A “good” genetic switch is one in which the expression of Cro as a function of Repressor concentration is as discontinuous as possible - there is a very sharp S curve where a slight change in [Repressor] causes a very sudden change in Cro expression. A “bad switch” would have a very gradual linear relationship between [Repressor] and Cro expression.

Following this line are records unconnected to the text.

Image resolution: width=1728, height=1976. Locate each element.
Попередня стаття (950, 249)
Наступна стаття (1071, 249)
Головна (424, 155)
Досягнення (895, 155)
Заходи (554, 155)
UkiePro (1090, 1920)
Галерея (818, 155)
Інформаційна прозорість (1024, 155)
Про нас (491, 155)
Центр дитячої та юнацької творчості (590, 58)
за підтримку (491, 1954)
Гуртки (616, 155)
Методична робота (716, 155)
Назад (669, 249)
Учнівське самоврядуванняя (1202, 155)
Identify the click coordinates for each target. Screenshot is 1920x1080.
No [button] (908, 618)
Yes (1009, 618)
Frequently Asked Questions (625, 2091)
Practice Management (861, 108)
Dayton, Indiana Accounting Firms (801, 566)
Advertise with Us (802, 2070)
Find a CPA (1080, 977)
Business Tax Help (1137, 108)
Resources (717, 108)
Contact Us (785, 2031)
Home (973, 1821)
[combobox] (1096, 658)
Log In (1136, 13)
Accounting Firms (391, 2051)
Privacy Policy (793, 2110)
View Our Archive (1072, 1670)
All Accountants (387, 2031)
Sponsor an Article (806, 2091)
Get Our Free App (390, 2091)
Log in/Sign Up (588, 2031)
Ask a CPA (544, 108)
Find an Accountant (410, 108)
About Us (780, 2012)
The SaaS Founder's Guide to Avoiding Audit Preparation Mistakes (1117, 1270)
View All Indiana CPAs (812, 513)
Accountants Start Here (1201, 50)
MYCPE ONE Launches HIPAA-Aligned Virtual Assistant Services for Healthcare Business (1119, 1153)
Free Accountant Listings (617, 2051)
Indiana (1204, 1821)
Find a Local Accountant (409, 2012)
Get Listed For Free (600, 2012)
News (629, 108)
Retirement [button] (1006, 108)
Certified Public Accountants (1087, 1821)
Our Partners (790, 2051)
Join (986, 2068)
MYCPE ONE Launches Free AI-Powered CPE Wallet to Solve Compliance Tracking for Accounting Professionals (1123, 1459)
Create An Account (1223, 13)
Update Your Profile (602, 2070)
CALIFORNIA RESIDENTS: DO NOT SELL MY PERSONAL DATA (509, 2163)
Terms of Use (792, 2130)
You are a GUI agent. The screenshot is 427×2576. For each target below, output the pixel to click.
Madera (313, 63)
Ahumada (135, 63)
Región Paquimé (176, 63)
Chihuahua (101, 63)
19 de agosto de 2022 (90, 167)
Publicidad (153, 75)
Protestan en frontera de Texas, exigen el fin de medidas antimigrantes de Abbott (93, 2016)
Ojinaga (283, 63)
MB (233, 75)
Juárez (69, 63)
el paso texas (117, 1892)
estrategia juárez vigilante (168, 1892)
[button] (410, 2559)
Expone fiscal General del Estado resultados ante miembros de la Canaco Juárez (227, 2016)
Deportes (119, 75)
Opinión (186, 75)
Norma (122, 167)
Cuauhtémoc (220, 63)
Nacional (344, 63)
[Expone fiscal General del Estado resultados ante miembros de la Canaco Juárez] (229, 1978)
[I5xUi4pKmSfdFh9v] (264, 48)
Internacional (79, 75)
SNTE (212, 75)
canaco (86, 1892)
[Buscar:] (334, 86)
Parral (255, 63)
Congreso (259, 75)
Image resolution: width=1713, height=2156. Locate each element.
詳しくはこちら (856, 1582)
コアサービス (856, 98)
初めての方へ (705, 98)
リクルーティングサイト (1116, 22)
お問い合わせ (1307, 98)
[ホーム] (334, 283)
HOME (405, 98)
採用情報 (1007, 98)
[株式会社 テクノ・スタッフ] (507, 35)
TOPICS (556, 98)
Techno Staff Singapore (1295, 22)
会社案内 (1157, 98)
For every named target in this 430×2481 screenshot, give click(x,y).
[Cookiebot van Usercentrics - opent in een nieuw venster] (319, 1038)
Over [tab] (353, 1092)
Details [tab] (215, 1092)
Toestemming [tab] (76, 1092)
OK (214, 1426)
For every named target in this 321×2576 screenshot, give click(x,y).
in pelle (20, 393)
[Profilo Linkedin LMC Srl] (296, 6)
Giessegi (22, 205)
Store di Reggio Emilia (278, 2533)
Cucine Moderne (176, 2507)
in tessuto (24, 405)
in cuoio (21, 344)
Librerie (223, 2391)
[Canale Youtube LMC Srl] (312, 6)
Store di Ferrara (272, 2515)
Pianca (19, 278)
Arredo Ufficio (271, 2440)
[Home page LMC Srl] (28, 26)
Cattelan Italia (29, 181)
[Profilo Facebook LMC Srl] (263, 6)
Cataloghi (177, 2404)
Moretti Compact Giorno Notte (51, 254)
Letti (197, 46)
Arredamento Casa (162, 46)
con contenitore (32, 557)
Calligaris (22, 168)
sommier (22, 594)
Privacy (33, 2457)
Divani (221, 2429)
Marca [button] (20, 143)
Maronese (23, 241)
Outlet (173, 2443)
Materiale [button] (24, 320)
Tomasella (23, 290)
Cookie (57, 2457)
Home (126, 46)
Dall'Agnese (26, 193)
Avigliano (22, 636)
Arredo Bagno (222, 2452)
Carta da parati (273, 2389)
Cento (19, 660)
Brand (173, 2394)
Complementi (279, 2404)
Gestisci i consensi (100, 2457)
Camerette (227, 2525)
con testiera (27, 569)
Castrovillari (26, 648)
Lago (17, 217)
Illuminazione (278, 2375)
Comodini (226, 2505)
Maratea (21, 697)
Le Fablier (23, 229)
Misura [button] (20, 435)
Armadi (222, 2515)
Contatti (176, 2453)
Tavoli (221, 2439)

Let’s say the total [Repressor] := [R_T] in the cell is 100 molecules, for a concentration of 100 nM (see calculations below), and there is one operator, for a concentration of 1 nM. Because [R_T] » [O_T], we can define [R] := [R_free] and then assume [R_T] = [R] or in other words, all Repressor is free. If we assume the K_D of Repressor for the operator is 1e-10 M, we get that only 1e-3 of the time is the operator unbound by Repressor. But if we then also assume that the K_D of Repressor for non-specific DNA binding is 1e-4 M and that there is a 1e-7 molarity of potential non-specific sites, then we find that 99% of Repressor is not free, but rather is bound to non-specific sites. Overcoming this problem would require either (1) increasing the expression of Repressor by 100-fold, but this solution is bad because it makes it hard to shut off the switch, or (2) increasing the ratio of Repressor’s sequence-specific K_D to its non-specific K_D by 100-fold. How can we achieve this latter goal? Because there is a logarithmic relationship between ΔG and K_eq, doubling the ΔG of the binding will change the K_D for specific binding from 1e-10 to 1e-20, and the non-specific one from 1e-4 to 1e-8, giving us a 1e12 ratio. Based on thermodynamics alone, this seems great, but actually it is a kinetic trap. Because there are many more non-specific sites, Repressor is likely to meet them first, and when it does, it will bind with its newfound 1e-8 M affinity. Therefore it will take a very long time for Repressor to bind the operator instead - if it sampled even 10% of all possible non-specific sites before finding its specific site, at 1 per second, it would take 25 hours to find its specific site. So it would be hard to turn the switch on. Moreover, because the specific site has affinity 1e-20 M, even after you turn off Repressor expression, it will take eons for the existing Repressor to un-bind the specific site, so it’s also hard to turn the switch off.

Instead, the solution nature has found is cooperative binding. By having two adjacent specific sites and an affinity between individual Repressor molecules, you effectively increase the concentration of Repressor at the desired site. The non-specific sites, meanwhile, are unlikely to be near each other by chance, so the energy benefit of cooperative binding is unlikely to be achieved elsewhere.

In fact, it turns out there are actually left and right operators and Repressor can form up to octamers. The higher order multimers that a protein is capable of forming, the higher is its sensitivity to concentration.

Random grab bag of facts

Consider an E. coli cell which is 2 μm in length and 1μm in diameter and roughly cylindrical. Its volume is approximated by hπr^2 = (2e-6 m)π(1e-6 m)^2 = 1.6e-18 m^3 . Recall that 1 mL = 1 cm^3 = (1e-2 m)^3 = 1e-6 m^3, so 1L = 1e-3 m^3 . Therefore the volume of E. coli is 1.6e-18 m^3 × 1e-3 m^3 / L = 1.6e-15 L. A single molecule is 1/(6.022e23) mol = 1.7e-24 mol. Therefore the molarity of a single molecule in an E. coli cell volume is 1.7e-24 mol / 1.6e-15 L = 1.1e-9 mol/L ≈ 1M. Therefore the molarity of a molecle in E. coli is about 1 nM per molecule in the cell. HeLa cells have about a 1000x larger volume, so it takes 1000 molecules to equal 1 nM.

A one-line R expression for all the above math is (1/6.022e23)/((2e-6)*pi*(.5e-6)**2*1e3).

In ion affinity chromatography, “anion exchange” refers to when a cation is bound to the column and a negatively charged protein is purified. “Cation exchange” refers to when an anion is bound to the column and a positively charged protein is purified.